Thanks - I'll check the numbers out.


----------



## billyo (Sep 25, 2008)

David Spalding said:


> billyo said:
> 
> 
> > ... If I knew how to post pictures, I would.
> ...


Thanks - I'll check the numbers out.


----------



## billyo (Sep 25, 2008)

jasonm said:


> What numbers are on the back? There will be a sequence like for example... 7002 8110 or 6309 7711.
> 
> This is the model identifier , the first 4 digits are the movement number and the last 4 explain the case style.
> 
> There will be another set of 6 numbers which is a date code...


There is a number and letters in the middle of the back of the case as follows:

8N1048

SW

There is also another number in the writing that encircles it as follows:

6309 - 8300

Billy


----------



## SEIKO7A38 (Feb 12, 2009)

billyo said:


> There is a number and letters in the middle of the back of the case as follows:
> 
> *8N*1048
> 
> ...


O.K.. So those were the numbers everybody was looking for. :thumbsup:

So your watch is a 6309-8300 made in November 1978 .... and probably looks something like:










Haven't been able to find a part number for the bracelet (even on Jules Borel's database) so far. :blush:

But I suspect it's a 19mm fitting.











billyo said:


> Does anybody know where I can get a bracelet that fits properly?


Try searching eBay on 'Seiko 19mm Stainless'. :lookaround:


----------



## billyo (Sep 25, 2008)

SEIKO7A38Fan said:


> billyo said:
> 
> 
> > There is a number and letters in the middle of the back of the case as follows:
> ...


----------



## billyo (Sep 25, 2008)

billyo said:


> SEIKO7A38Fan said:
> 
> 
> > billyo said:
> ...


Wow!
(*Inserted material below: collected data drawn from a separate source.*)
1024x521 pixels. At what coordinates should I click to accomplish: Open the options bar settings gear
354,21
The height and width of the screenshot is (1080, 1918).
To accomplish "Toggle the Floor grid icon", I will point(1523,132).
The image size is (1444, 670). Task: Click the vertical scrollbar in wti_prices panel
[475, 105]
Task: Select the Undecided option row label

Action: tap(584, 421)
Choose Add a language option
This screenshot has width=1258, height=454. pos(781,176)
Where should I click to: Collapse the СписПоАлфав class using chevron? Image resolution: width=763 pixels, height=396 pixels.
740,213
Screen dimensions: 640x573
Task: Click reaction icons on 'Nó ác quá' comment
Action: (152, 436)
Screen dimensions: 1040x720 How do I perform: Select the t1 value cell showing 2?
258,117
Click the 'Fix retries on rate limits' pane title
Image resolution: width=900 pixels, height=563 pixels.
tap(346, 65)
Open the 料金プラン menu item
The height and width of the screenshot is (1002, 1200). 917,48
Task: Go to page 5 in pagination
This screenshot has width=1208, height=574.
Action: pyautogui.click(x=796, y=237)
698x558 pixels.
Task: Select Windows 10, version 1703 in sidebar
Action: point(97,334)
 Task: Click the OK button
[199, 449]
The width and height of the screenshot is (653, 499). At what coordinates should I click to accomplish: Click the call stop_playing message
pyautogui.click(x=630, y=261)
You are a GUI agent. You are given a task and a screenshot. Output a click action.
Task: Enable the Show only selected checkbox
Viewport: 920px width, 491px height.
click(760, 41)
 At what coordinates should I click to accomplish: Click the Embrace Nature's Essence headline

Thanks! That's my watch! I will search for a 19mm Seiko. If anyone knows where I can get one, please let me know.

Billy


----------



## mickyh7 (May 21, 2009)

billyo said:


> David Spalding said:
> 
> 
> > billyo said:
> ...


Have you checked them yet ?

We are all waiting to help you !


----------



## SEIKO7A38 (Feb 12, 2009)

billyo said:


> I will search for a 19mm Seiko. If anyone knows where I can get one, please let me know.


I've already had a quick look on eBay, and there's nothing immediately obvious that might fit your 6309. :hammer:

If you go for genuine Seiko, you're either going to have to find one with the correct shaped end pieces ....

or one with just a straight 19mm end fixing - which may leave a gap between case and (above) the bracelet. 

It might be worth just try searching eBay on '19mm Stainless watch', and see what comes up. :lookaround:

Edit: Check out eBay item # 370439465718 - it's Orient, not Seiko, but it might do the trick.


----------



## Chromejob (Jul 28, 2006)

My Orient ©EV09 has a 19mm or 19.5mm lug width. A 20mm Darlena band from Roy is squished just a bit in its lugs.

I kinda wonder if the 20mm (?) NOS (?) bracelet that my 6117 was sold to me on would fit his 1978 Seiko. (Check out the "Show me your vintage GMT" thread for an on-wrist shot.) The end pieces look about right.


----------



## trus (Jun 20, 2008)

measure the bracelet and make sure it is 19 mm and not 22mm, as my watch non seiko 5 6309 8111is i think 22mm


----------